The Michigan Community Service Commission supported 30 projects for Global Youth Service Day across the state, engaging more than 3,000 youth volunteers.
Global Youth Service Day is the largest action event in the world that celebrates capacity building of youth and highlights volunteerism. Celebrated in over 95 countries, young people were encouraged to seek out pressing issues and improve their community by participating in a service project.
Loyola High School students from Detroit designed, built and executed an Environmental Resources Fair for students at Gesu Catholic School. The fair involved interactive science activities focused on protecting the world's resources and alternative fuel sources.

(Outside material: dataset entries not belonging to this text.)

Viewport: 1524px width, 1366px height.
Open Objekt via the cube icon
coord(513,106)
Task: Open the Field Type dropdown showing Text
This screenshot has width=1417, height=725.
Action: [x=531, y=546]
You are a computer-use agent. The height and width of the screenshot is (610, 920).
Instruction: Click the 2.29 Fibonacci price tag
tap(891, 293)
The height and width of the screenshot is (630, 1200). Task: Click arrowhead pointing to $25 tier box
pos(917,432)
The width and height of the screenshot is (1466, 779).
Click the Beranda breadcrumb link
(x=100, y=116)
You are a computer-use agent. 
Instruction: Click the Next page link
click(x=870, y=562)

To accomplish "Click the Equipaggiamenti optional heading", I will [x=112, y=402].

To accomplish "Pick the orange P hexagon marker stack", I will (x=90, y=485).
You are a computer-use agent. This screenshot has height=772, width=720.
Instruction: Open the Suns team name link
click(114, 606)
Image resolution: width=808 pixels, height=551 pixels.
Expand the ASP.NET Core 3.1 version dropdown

“The energy was phenomenal with the children who were free to play and operate every activity while learning about the resources,” said Kathy Gross, instructor at Loyola High School. “As a teacher, the impact was incredibly inspiring as I observed students who are otherwise not engaged and unwilling to participate, become actively involved and proud to share their knowledge.”
The Over 250 youth volunteers from Dewitt Middle School built an AmeriCorps Urban Safety Program led a volunteer project with 61 volunteers from GEE Edmondson Academy. The group painted boards and installed the signs on abandoned homes, deemed unsafe. Volunteers also planted and cleaned up the historical TrumbullPlex garden in Midtown Detroit.
“These projects helped the city of Detroit to secure vacant homes with colorful, uplifting messages - and the gardening helped to beautify a diminishing, treasured garden in the city of Detroit,” said Jamillah Douthet, AmeriCorps Urban Safety Program Coordinator.
In Kent County, a total of 254 students from five different schools traveled to five area parks. Students, alongside AmeriCorps members and Kent County Parks staff, assisted with landscaping and cleaning up the grounds to prepare for the spring season. While experiencing hands on service, the project also became an educational opportunity for youth as they learned about park eco-systems and how the park plays an impact in their community.